[Records from a collection]
* * * * *

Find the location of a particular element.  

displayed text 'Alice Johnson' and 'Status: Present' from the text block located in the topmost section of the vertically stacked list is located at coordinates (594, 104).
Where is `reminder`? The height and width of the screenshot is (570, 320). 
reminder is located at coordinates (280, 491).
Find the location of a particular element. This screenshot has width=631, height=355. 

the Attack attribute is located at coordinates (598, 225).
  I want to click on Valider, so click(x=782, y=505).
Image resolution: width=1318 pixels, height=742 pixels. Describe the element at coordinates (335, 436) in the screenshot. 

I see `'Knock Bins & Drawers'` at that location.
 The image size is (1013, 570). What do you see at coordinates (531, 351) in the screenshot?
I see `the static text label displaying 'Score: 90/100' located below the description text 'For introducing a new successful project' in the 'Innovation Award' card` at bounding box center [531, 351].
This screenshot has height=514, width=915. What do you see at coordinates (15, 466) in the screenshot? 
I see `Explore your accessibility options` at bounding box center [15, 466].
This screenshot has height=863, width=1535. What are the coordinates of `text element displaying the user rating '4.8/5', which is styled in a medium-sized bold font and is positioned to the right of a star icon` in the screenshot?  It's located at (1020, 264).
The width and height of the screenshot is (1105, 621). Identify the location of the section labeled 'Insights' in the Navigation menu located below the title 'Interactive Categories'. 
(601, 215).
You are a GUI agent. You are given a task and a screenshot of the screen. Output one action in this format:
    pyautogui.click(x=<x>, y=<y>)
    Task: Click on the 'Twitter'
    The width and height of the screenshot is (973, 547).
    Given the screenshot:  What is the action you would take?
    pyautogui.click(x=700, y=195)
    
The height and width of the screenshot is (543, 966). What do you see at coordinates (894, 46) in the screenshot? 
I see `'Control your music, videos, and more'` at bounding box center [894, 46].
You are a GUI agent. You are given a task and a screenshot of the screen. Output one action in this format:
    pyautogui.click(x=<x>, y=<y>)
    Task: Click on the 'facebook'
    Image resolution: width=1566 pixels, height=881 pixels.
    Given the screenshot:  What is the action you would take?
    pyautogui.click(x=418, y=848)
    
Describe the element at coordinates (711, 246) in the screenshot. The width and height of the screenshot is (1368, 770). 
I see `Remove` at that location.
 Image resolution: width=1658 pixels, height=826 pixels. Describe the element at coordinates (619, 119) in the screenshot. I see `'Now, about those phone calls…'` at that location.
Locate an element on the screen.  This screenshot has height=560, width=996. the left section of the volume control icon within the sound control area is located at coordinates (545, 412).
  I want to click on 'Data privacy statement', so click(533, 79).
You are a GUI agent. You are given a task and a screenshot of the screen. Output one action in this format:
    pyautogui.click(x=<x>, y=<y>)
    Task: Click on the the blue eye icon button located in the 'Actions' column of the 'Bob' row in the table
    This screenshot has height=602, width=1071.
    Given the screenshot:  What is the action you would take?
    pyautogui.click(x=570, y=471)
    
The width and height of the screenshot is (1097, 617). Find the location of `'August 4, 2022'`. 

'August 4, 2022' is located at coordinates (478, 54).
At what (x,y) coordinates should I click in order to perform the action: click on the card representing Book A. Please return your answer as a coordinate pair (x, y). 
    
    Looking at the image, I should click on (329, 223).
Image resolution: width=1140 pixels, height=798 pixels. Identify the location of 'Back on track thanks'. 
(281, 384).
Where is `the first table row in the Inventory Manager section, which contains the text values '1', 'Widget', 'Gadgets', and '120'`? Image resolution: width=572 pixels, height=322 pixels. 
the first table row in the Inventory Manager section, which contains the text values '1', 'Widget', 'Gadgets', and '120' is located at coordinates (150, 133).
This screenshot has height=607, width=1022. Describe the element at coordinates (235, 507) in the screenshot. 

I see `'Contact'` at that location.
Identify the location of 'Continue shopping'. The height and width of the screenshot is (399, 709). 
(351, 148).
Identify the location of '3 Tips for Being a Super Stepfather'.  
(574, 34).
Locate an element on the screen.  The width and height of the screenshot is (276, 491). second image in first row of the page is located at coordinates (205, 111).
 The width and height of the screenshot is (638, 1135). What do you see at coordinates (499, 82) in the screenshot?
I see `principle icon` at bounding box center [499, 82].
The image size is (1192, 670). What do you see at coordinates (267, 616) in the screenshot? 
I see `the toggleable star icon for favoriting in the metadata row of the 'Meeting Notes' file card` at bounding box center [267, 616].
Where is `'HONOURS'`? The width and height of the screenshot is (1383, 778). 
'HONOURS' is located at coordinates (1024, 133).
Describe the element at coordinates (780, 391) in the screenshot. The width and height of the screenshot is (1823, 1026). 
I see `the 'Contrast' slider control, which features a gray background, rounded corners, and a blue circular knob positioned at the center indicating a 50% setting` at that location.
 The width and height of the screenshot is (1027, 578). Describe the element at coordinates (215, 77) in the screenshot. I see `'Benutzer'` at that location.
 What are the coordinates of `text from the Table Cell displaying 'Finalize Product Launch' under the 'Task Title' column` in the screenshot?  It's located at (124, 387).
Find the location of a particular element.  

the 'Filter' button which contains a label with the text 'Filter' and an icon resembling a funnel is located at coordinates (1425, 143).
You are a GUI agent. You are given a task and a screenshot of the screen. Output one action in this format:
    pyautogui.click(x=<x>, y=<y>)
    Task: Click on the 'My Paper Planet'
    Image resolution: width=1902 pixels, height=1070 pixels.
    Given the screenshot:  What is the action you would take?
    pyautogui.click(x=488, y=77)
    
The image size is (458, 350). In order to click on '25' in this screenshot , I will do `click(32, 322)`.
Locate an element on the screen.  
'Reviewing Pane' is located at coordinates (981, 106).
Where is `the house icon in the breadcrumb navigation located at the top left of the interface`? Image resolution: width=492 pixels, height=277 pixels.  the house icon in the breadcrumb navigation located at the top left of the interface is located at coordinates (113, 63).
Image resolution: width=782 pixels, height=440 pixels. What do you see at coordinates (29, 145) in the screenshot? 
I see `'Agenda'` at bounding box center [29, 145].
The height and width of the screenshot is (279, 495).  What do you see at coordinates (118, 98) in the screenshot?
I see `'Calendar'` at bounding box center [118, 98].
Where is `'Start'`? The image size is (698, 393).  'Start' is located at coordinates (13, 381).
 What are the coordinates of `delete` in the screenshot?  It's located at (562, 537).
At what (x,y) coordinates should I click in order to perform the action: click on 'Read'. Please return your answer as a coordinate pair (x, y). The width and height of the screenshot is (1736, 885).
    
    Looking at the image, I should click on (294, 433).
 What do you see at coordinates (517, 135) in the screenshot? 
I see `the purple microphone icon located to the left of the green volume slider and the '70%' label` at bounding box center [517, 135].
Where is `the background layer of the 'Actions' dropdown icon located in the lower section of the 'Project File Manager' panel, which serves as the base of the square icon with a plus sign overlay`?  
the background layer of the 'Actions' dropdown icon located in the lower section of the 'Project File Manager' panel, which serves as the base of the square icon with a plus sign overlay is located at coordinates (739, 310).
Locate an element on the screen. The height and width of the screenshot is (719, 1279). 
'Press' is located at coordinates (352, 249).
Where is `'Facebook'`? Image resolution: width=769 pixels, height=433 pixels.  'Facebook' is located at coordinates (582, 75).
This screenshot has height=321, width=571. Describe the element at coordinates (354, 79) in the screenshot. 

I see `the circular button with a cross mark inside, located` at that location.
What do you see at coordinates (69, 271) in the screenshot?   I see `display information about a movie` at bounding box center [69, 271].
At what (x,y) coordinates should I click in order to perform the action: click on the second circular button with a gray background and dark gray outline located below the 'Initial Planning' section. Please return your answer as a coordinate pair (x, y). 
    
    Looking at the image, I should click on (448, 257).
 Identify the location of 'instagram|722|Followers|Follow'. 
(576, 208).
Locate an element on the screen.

* * * * *

### DESCRIPTION OF THE TASK:
Gather every line above that contains the string "Gadgets", and copy each of those lines in full.

### RESULT:
Where is `the first table row in the Inventory Manager section, which contains the text values '1', 'Widget', 'Gadgets', and '120'`? Image resolution: width=572 pixels, height=322 pixels. 
the first table row in the Inventory Manager section, which contains the text values '1', 'Widget', 'Gadgets', and '120' is located at coordinates (150, 133).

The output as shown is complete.